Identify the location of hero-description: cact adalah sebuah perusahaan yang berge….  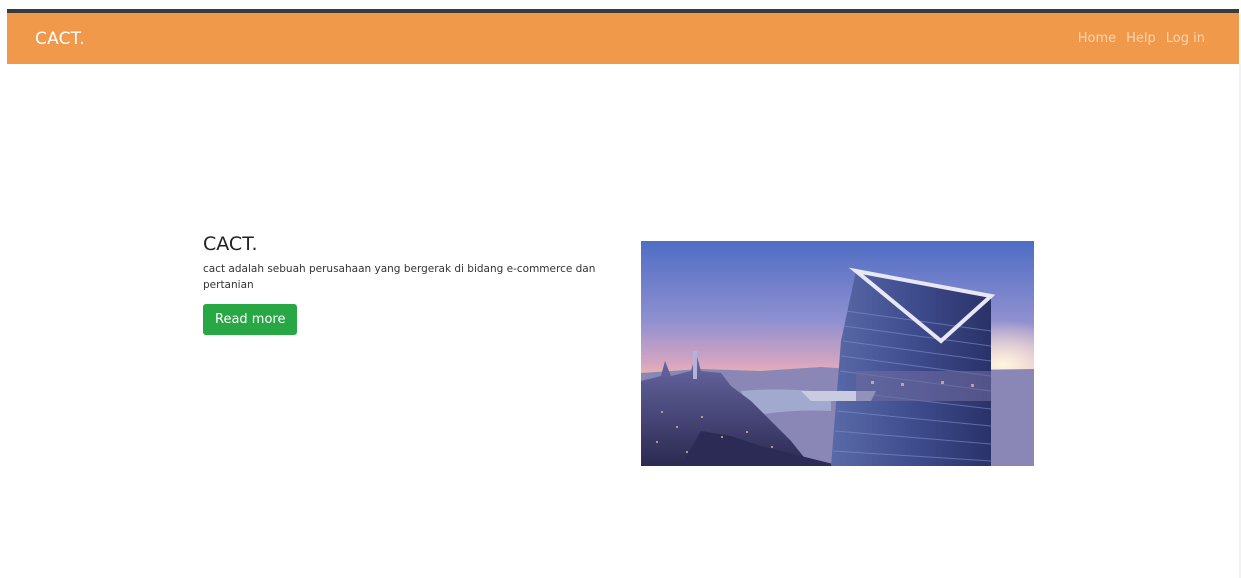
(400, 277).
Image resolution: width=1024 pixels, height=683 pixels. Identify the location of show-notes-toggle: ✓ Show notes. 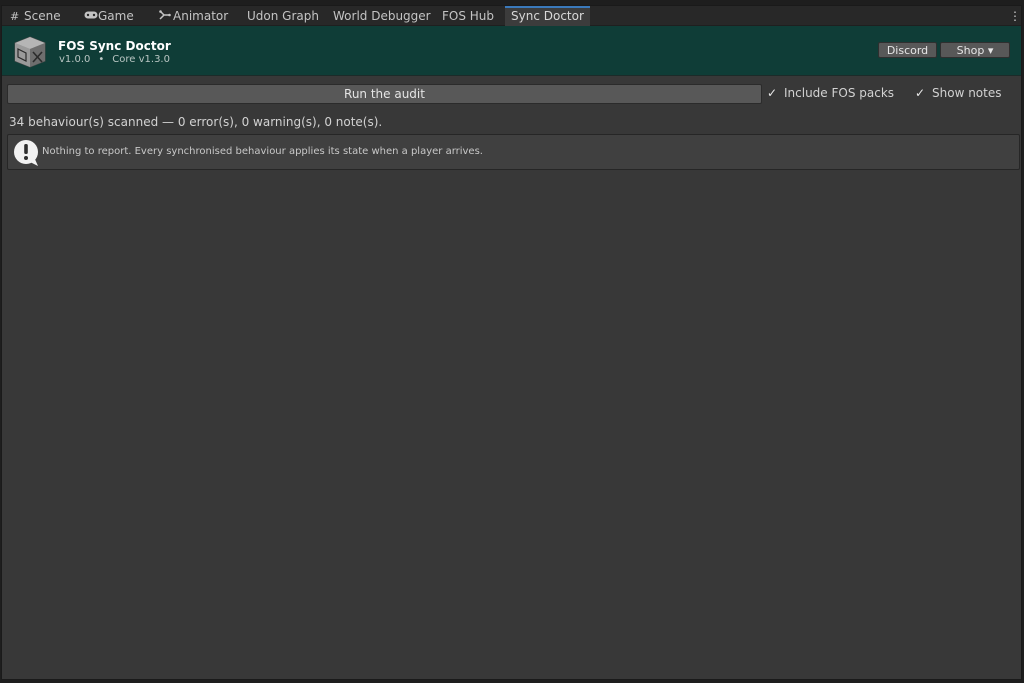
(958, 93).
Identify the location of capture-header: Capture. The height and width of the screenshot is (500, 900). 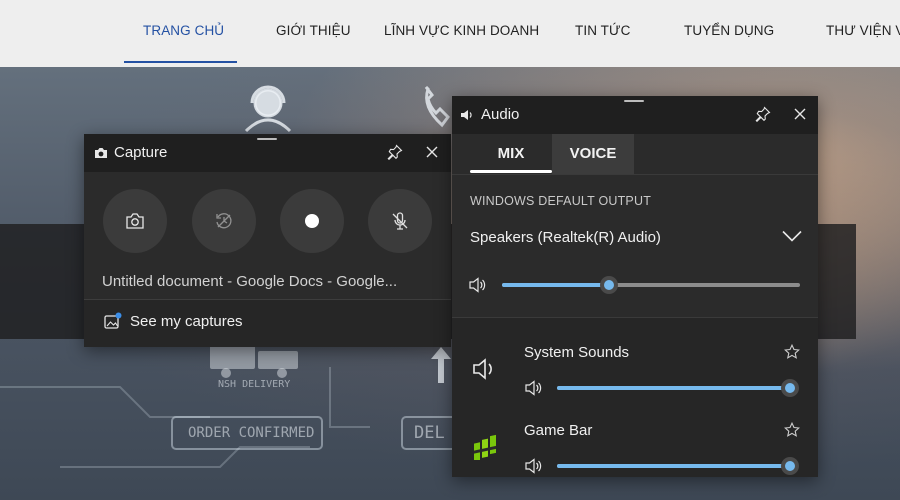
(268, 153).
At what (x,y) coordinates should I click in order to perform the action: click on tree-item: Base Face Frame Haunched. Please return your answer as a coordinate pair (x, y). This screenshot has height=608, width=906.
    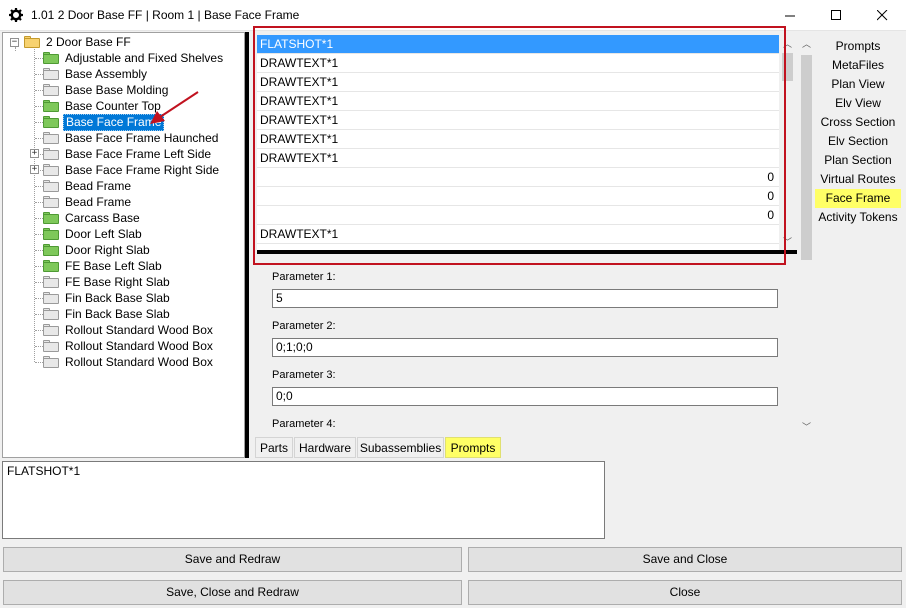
--------------------
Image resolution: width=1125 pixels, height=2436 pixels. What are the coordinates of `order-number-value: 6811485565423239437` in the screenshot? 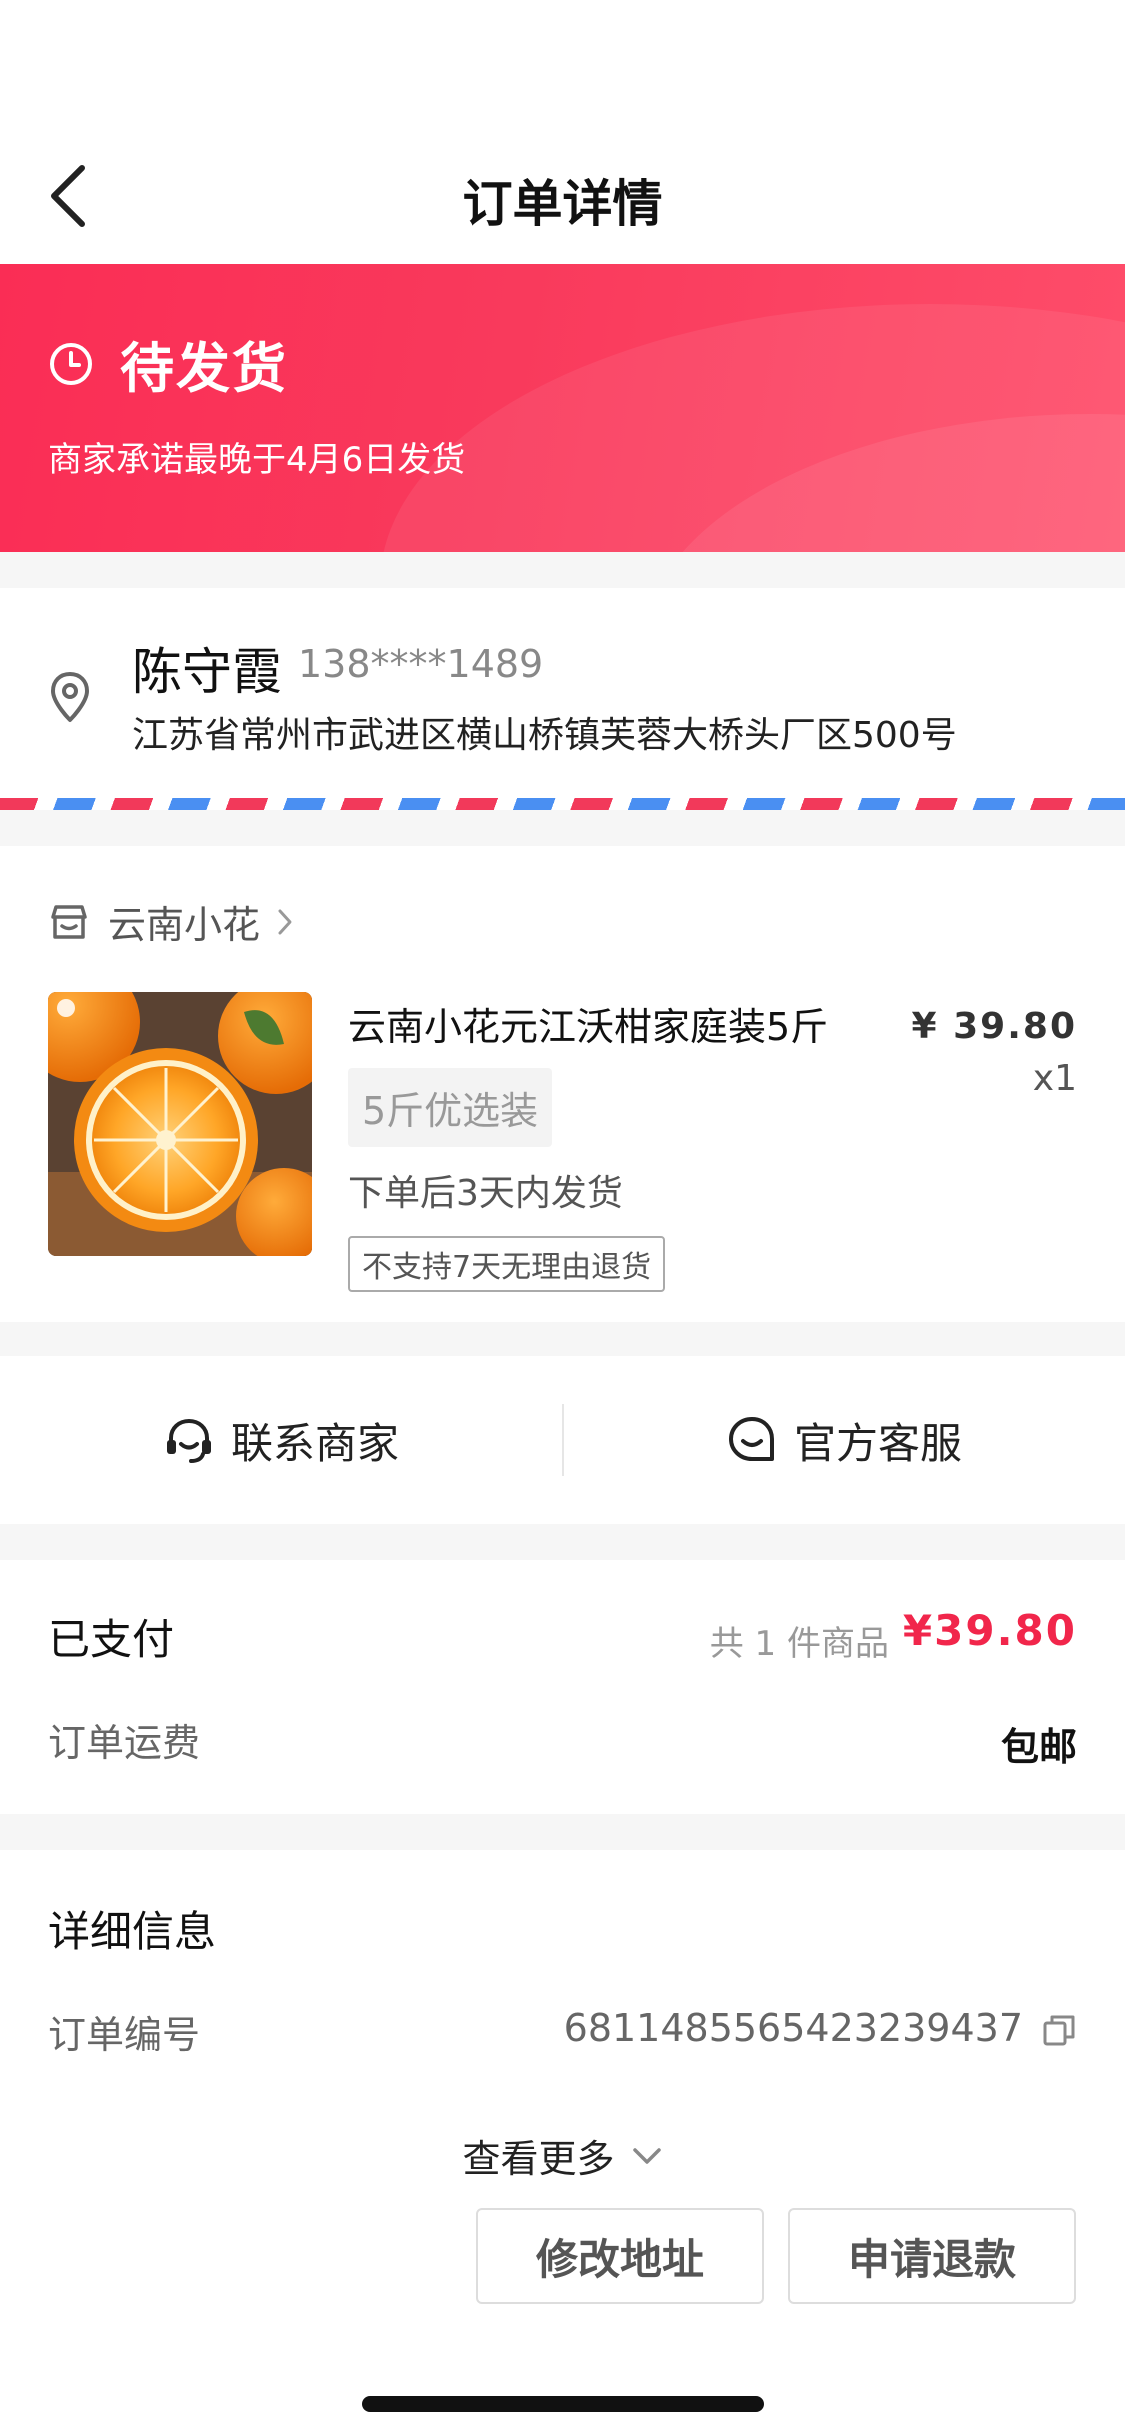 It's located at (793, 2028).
--------------------
→ WORK INSTRUCTION
Rewrite the material, starting at the line that contains "Identify the location of hero-description: cact" and stopping after the line that contains "At what (x,y)", with 53 added to every number in the answer coordinates. Keep the requests unchanged and leave out the pictures.

→ RESPONSE
Identify the location of hero-description: cact adalah sebuah perusahaan yang berge….  
(453, 330).
Image resolution: width=1024 pixels, height=683 pixels. Identify the location of show-notes-toggle: ✓ Show notes. 
(1011, 146).
Identify the location of capture-header: Capture. The height and width of the screenshot is (500, 900). 
(321, 206).
At what (x,y) coordinates should I click in order to perform the action: click on tree-item: Base Face Frame Haunched. Please return your answer as a coordinate pair (x, y). This screenshot has height=608, width=906.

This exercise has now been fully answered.